» **Record excerpts**
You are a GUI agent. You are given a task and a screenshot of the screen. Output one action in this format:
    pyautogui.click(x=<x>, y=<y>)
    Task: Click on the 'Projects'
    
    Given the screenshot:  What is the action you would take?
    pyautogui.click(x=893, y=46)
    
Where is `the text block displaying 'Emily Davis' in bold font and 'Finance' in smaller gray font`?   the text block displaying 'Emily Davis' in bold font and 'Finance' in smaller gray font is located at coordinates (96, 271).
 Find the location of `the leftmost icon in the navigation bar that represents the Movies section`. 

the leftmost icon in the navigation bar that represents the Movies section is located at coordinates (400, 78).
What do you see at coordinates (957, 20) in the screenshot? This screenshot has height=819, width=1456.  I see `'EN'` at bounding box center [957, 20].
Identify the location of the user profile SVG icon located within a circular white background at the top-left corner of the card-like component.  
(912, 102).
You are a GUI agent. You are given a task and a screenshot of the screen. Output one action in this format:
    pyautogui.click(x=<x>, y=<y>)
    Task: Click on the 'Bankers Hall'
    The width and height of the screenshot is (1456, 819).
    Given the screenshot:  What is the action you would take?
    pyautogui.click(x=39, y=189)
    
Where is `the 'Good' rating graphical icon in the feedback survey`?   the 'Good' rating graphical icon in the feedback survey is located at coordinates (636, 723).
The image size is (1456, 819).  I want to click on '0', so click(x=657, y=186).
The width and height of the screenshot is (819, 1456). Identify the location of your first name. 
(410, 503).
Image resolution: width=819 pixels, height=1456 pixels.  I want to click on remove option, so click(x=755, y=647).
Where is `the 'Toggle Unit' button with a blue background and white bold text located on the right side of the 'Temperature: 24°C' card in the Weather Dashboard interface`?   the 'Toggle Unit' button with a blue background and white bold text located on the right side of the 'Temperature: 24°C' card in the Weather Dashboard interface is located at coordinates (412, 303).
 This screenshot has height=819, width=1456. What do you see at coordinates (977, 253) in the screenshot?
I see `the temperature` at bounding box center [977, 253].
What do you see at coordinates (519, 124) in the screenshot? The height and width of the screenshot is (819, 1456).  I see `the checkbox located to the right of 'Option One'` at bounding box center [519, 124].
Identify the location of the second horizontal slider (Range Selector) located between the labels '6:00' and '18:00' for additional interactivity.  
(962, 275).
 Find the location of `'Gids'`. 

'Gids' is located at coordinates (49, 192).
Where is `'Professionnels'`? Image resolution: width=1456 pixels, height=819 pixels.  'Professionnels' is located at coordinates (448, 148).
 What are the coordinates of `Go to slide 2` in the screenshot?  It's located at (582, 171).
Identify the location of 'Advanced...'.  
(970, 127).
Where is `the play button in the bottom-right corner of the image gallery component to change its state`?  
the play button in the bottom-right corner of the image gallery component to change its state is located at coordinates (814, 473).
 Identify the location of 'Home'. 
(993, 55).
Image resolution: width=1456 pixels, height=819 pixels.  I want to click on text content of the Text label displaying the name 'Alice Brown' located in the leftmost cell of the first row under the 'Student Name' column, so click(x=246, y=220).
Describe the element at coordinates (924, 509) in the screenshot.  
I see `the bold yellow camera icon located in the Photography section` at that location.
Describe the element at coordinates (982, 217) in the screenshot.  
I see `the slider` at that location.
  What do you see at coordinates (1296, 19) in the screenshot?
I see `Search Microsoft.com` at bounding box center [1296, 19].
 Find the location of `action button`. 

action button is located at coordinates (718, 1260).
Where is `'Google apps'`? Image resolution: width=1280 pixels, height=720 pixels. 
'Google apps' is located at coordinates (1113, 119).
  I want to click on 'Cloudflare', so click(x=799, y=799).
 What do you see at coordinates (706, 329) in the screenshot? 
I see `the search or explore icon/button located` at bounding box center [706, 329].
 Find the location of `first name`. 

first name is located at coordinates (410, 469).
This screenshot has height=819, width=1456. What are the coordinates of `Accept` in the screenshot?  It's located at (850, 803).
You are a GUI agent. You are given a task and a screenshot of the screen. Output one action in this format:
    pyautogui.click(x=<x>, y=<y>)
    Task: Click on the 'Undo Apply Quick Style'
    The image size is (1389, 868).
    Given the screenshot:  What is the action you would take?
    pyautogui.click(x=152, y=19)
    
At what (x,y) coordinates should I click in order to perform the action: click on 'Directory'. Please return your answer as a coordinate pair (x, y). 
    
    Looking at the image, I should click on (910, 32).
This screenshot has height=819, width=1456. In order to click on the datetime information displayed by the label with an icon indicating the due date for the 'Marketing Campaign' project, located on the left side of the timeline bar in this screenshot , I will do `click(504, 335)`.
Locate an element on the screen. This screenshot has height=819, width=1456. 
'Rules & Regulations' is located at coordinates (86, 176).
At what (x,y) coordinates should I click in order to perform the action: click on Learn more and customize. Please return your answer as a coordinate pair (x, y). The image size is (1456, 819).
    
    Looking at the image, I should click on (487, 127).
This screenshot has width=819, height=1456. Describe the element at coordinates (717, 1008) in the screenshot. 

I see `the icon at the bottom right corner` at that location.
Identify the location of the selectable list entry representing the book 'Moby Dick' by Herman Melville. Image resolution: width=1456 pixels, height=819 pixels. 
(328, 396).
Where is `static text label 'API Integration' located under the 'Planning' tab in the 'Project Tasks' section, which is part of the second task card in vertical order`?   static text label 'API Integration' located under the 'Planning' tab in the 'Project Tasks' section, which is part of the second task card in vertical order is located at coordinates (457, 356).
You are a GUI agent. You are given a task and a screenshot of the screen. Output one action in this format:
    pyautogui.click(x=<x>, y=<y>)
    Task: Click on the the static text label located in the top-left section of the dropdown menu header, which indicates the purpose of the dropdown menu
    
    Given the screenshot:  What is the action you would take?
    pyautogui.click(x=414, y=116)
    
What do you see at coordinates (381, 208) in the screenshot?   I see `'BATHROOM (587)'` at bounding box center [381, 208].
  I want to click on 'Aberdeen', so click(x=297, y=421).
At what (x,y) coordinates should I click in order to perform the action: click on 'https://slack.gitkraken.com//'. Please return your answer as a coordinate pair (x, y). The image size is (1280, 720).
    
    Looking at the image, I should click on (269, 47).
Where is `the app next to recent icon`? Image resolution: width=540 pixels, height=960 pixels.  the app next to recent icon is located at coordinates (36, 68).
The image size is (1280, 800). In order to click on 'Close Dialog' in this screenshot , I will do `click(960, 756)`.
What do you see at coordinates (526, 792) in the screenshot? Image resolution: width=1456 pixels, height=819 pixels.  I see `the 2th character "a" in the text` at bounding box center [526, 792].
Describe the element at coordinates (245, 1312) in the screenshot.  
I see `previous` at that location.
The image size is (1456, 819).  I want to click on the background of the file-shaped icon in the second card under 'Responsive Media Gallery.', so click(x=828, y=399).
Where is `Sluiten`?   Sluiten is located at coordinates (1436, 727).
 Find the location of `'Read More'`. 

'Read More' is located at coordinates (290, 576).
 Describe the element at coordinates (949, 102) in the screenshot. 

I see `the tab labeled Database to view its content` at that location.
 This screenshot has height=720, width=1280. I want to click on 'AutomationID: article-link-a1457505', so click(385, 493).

» **What you will do**
Count the lines in the entries above that contain the word "return" and give only the number.

» **Finished task**
3